Para el jueves, todo estaba hecho. Trump anunció en su plataforma de redes sociales que Noem cesaba como secretaria del DHS, reubicándola en un puesto de nueva creación como "Enviada Especial para el Escudo de las Américas". Es un título elegante para lo que parece una salida decorosa.

¿Qué pasará ahora con Lewandowski?

Con Noem se va también su sombra. Fuentes del partido confirmaron que Corey Lewandowski también dejará el departamento. Cuando un tabloide neoyorquino le preguntó si permanecería en la administración, Lewandowski se lo tomó con calma: "No he tomado esa decisión". Sin embargo, sí hizo un gesto de cortesía hacia el nuevo jefe del DHS, el senador Markwayne Mullin (republicano de Oklahoma), el exluchador de artes marciales mixtas que una vez retó a un líder sindical a pelear durante una audiencia en el Senado. Mullin es la elección de Trump para limpiar la casa, y pueden estar seguros de que no tolerará tonterías.

Para Lewandowski, esta salida es solo otro capítulo en una historia alocada. Si quieres conocer la historia de origen, tienes que hacerte con un ejemplar de Let Trump Be Trump: The Inside Story of His Rise to the Presidency, el libro que coescribió con David Bossie. Todo está ahí: el caos de la campaña de 2016, las intrigas palaciegas, la "isla de los juguetes rotos" que fue esa primera operación. Se lee como el manual del caos que estamos viendo ahora.

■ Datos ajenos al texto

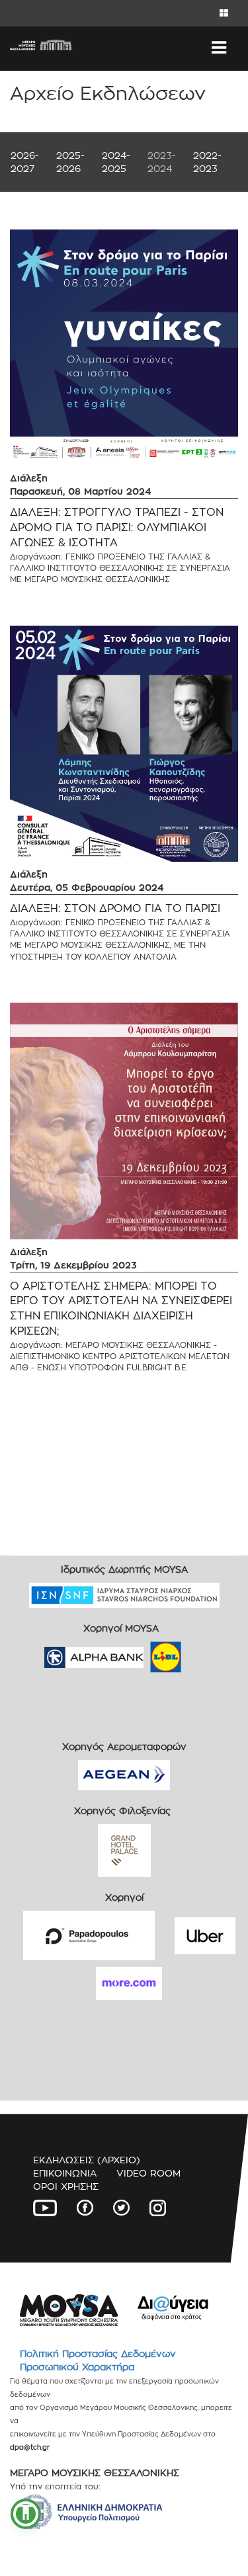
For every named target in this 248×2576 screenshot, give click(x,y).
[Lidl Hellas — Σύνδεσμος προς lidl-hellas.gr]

Mirando hacia atrás en los últimos meses de la gestión de Noem, las controversias se acumulan como una torre de Jenga que estaba destinada a caer:

  • Las muertes en Minneapolis: Dos ciudadanos estadounidenses murieron a manos de agentes federales durante una operación de control de inmigración, lo que provocó indignación y un cierre parcial del DHS.
  • El bombardeo publicitario de 220 millones de dólares: Un contrato masivo adjudicado a una empresa dirigida por el esposo de su ex portavoz, con una gran presencia de Noem.
  • El "incidente de la manta": Al parecer, Lewandowski irrumpió en la cabina de un avión del gobierno para quejarse de la desaparición de una manta eléctrica perteneciente a Noem, lo que llevó al despido del piloto.
  • El secreto a voces: Persistentes rumores de una relación extramatrimonial entre los dos altos cargos casados, lo que convirtió el ambiente laboral en el DHS en un tema constante de chismorreo.

El líder de la minoría en la Cámara de Representantes resumió la reacción demócrata al cese con solo dos palabras en las redes sociales: "Se fue la Barbie de ICE. Que te den". Para bien o para mal, el rápido ascenso y la aún más rápida caída de Noem es un clásico cuento de Washington. Y, como siempre, permaneciendo fuera de cámara, influyendo en los contratos y causando el caos, estaba Corey Lewandowski—el hombre que demostró que no necesitas un título oficial para tener la cerilla.